Com relação à atuação de parlamentares do Rio de Janeiro no esquema criminoso, a nota da PF diz: “A investigação aponta a existência de clara atuação legislativa desses parlamentares em favor dos interesses da Fetranspor, indicando também uma grande evolução patrimonial dos envolvidos desde que ingressaram na atividade política; e incompatível com os rendimentos inerentes aos cargos ocupados”. A nota finaliza afirmando que a Receita Federal também auxiliou nas investigações.

Alerj suspende votação para conselheiro do TCE-RJ

O presidente da Alerj, deputado Jorge Picciani (PMDB), comunicou na tarde de segunda-feira (13) que não seria votada nesta terça-feira (14) a indicação do deputado Edson Albertassi (PMDB) para ocupar uma das vagas de conselheiro do Tribunal de Contas do Estado (TCE-RJ), conforme previsto na Ordem do Dia.

A desembargadora Maria Inês da Penha Gaspar, do Órgão Especial do Tribunal de Justiça do Rio, tinha determinado que o governador Luiz Fernando Pezão (PMDB), Jorge Picciani e a presidente do Tribunal de Contas do Estado (TCE), Mariana Montebello Willeman, prestassem esclarecimentos sobre a nomeação do deputado Albertassi, líder do governo na Alerj, como conselheiro do TCE-RJ.

Nota à imprensa da Alerj diz que “a retirada da matéria da pauta se dá em respeito ao posicionamento da desembargadora relatora Maria Inês de Penha Gaspar, do Órgão Especial do Tribunal de Justiça do Rio, que, em resposta a ação movida pela Audicon (Associação Nacional dos Ministros e Conselheiros-substitutos dos Tribunais de Conta), solicitou 72 horas paras a partes se manifestarem”.

A nomeação de Albertassi foi contestada em ação impetrada na sexta-feira (10) pela Associação Nacional dos Ministros e Conselheiros-Substitutos dos Tribunais de Contas (Audicon), que pediu uma liminar de suspensão da indicação, apontando que, pela lei, a cadeira tem de ser preenchida por um auditor de carreira do TCE.

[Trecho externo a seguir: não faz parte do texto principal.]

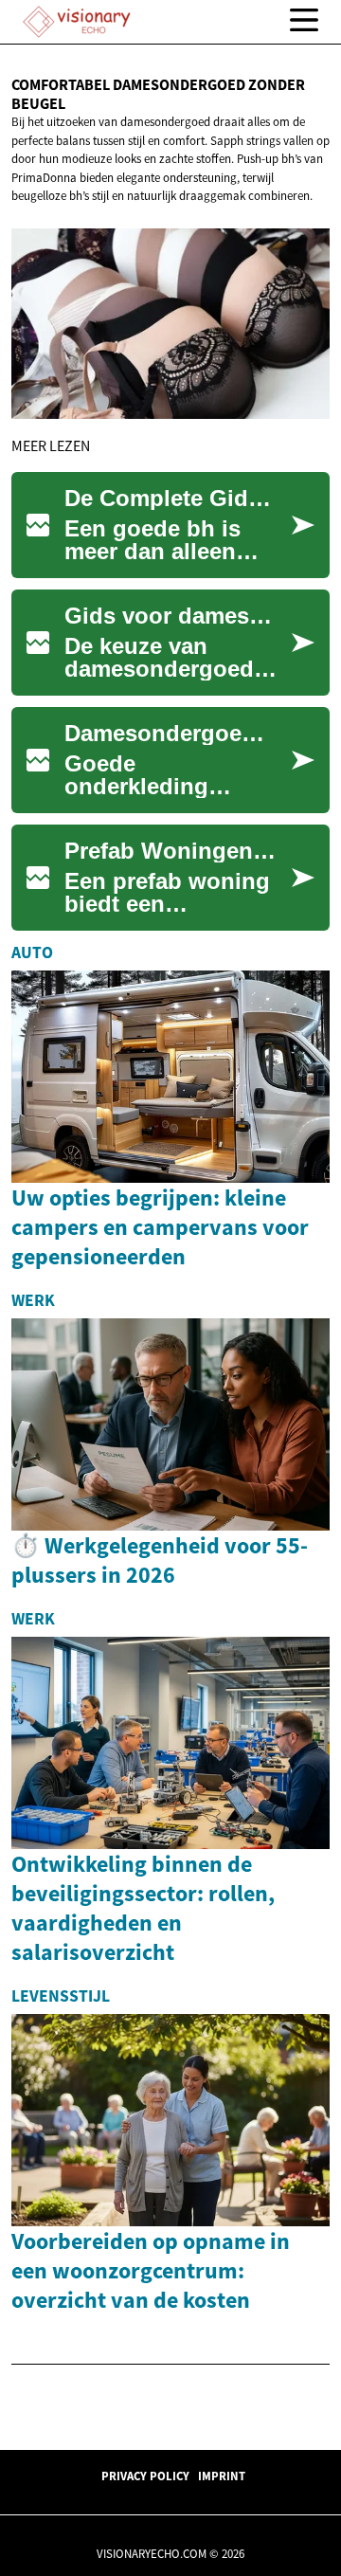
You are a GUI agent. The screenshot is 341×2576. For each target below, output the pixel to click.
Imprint (221, 2475)
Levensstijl (60, 1996)
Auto (32, 952)
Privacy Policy (145, 2475)
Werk (33, 1300)
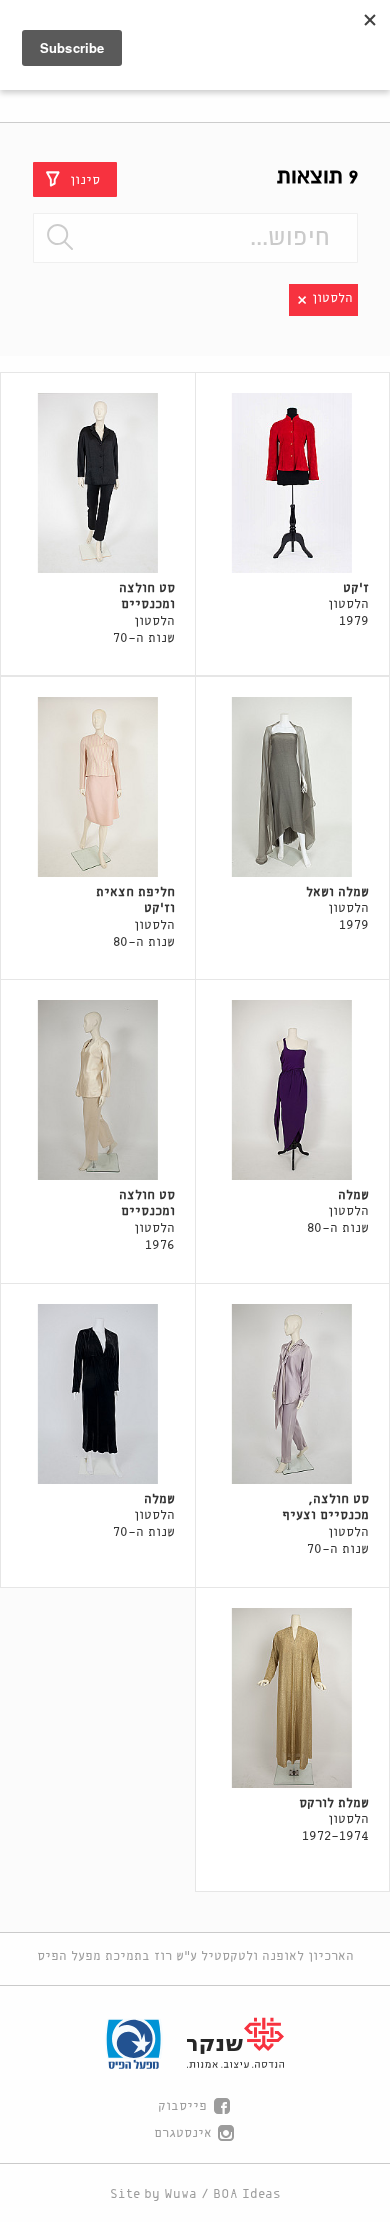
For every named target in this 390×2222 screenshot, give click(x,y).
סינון (85, 179)
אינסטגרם (183, 2133)
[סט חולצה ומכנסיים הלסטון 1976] (98, 1090)
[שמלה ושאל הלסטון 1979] (293, 787)
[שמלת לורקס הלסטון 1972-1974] (293, 1698)
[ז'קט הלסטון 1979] (293, 483)
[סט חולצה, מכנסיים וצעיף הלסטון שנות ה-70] (293, 1394)
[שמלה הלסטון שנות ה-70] (98, 1394)
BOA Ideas (247, 2194)
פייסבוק (182, 2106)
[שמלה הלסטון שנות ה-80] (293, 1090)
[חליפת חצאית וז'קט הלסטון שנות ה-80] (98, 787)
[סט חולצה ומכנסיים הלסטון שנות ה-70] (98, 483)
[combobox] (195, 238)
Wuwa (180, 2194)
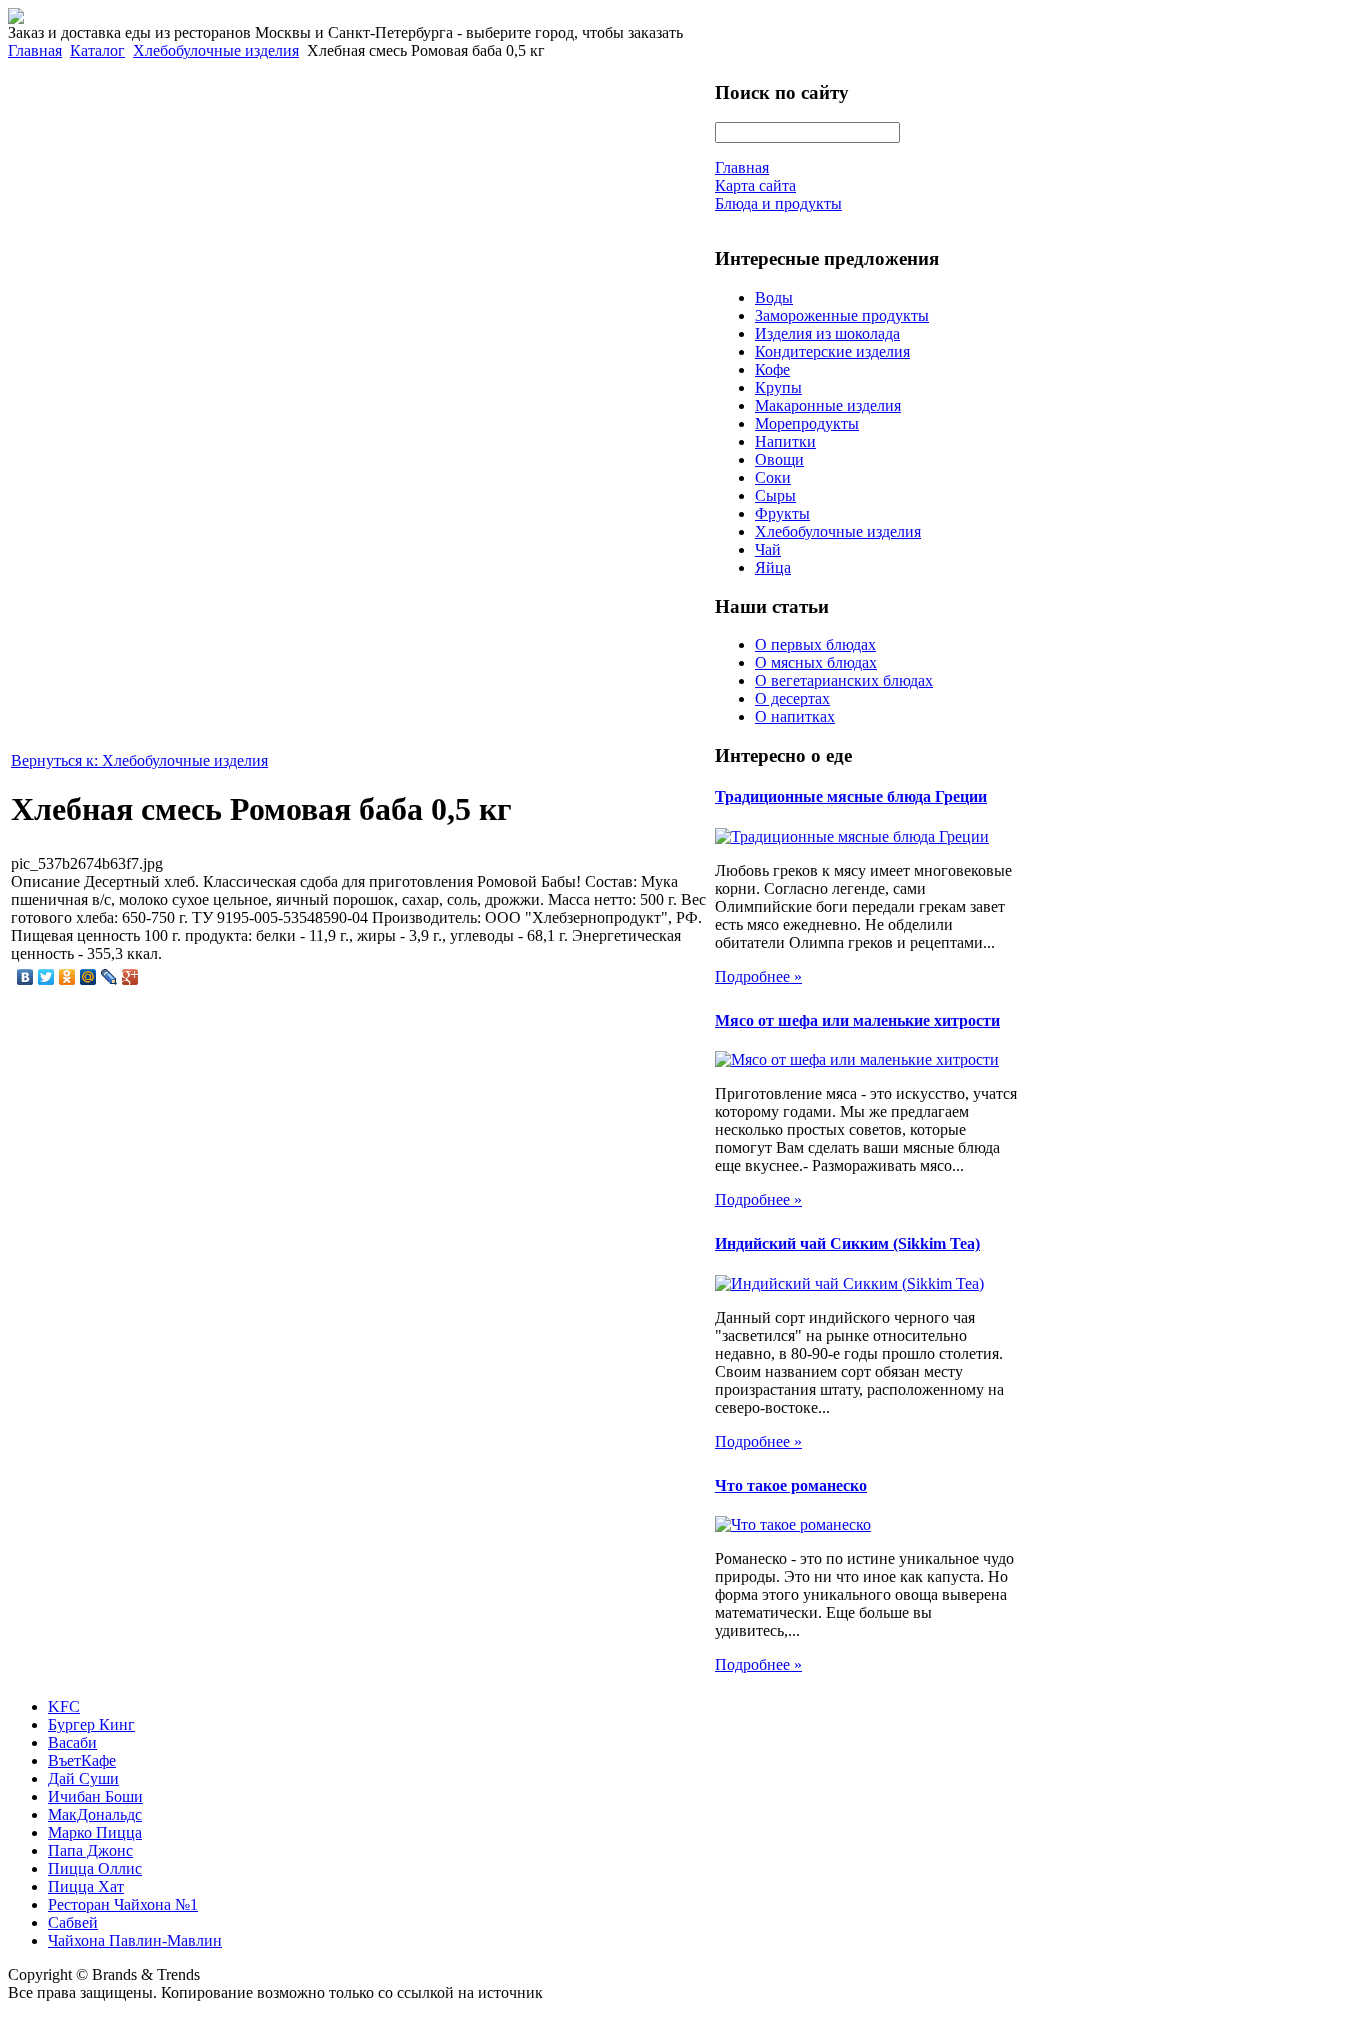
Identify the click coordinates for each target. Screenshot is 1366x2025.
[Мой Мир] (88, 977)
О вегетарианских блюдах (844, 680)
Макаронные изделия (828, 405)
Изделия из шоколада (827, 333)
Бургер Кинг (91, 1724)
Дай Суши (83, 1778)
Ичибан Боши (95, 1796)
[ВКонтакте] (25, 977)
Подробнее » (758, 976)
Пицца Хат (86, 1886)
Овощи (779, 459)
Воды (774, 297)
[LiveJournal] (109, 977)
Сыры (775, 495)
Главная (35, 50)
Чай (768, 549)
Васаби (72, 1742)
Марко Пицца (95, 1832)
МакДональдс (95, 1814)
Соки (773, 477)
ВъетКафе (82, 1760)
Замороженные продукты (842, 315)
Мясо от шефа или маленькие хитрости (857, 1020)
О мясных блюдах (816, 662)
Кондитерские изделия (832, 351)
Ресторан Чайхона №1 (123, 1904)
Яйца (773, 567)
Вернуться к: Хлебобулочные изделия (139, 760)
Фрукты (782, 513)
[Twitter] (46, 977)
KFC (64, 1706)
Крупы (778, 387)
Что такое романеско (791, 1485)
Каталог (97, 50)
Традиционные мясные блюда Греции (851, 796)
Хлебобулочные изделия (216, 50)
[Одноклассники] (67, 977)
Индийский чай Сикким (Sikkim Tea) (847, 1243)
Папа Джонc (90, 1850)
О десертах (792, 698)
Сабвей (73, 1922)
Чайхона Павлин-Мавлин (135, 1940)
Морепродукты (807, 423)
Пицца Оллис (95, 1868)
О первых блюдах (815, 644)
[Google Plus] (130, 977)
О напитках (795, 716)
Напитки (785, 441)
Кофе (772, 369)
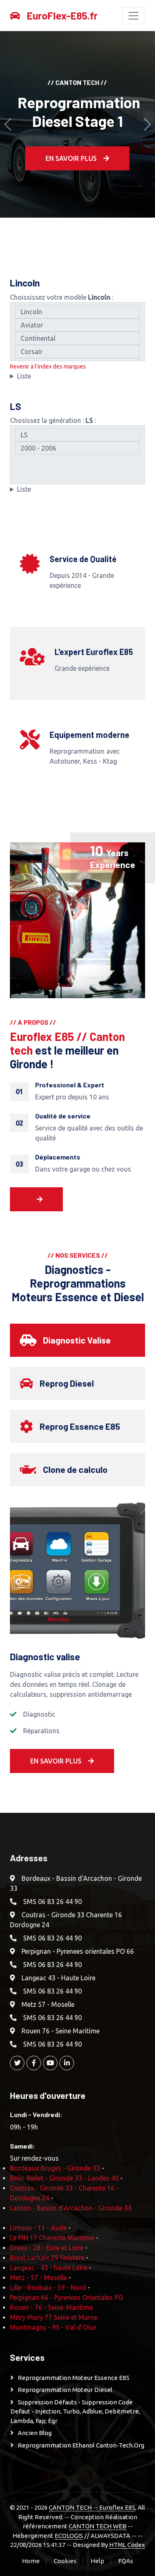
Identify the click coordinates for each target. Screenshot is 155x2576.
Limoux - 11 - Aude (38, 2228)
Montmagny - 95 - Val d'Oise (53, 2327)
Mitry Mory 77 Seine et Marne (54, 2317)
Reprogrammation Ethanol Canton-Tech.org (81, 2445)
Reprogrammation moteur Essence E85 (73, 2377)
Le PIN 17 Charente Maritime (52, 2237)
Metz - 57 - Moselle (38, 2277)
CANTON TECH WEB (97, 2526)
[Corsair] (77, 351)
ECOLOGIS (69, 2535)
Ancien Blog (35, 2432)
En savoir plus (71, 158)
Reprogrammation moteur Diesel (65, 2389)
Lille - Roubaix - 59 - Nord (48, 2287)
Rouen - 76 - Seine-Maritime (51, 2307)
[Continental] (77, 338)
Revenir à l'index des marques (48, 366)
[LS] (77, 434)
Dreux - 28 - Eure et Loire (46, 2247)
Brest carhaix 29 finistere (47, 2257)
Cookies (65, 2560)
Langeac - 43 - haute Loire (48, 2267)
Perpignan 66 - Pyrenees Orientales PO (66, 2297)
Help (97, 2560)
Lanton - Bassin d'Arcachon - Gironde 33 (70, 2208)
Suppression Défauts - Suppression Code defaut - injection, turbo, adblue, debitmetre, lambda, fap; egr (75, 2411)
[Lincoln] (77, 311)
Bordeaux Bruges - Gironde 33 (55, 2168)
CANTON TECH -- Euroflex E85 (92, 2507)
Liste (24, 376)
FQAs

Três conselheiros substitutos atuam no TCE como efetivos, por causa do afastamento dos cinco titulares denunciados na Operação Quinto do Ouro, mas apresentaram renúncia coletiva à vaga aberta com a aposentadoria de Jonas Lopes.

Defesa de empresário se manifesta

Em nota, a defesa do empresário Jacob Barata Filho, ao falar sobre o envolvimento do empresário na Operação Cadeia Velha, afirma ainda não ter acesso ao teor da decisão que originou a operação de hoje da Policia Federal e, por isso, “não tem condições de se manifestar a respeito”.

“A defesa pedirá o restabelecimento das medidas que foram ordenadas pela Segunda Turma do Supremo Tribunal Federal, que já decidiu que a prisão preventiva do empresário é descabida e pode ser substituída por medidas cautelares, que vêm sendo fielmente cumpridas desde então”, finaliza.

Em relação às prisões dos empresários Jacob Barata Filho e Lelis Teixeira , a Fetranspor, em nota, limitou-se a informar que “permanece à disposição das autoridades para  prestar os esclarecimentos necessários às investigações”.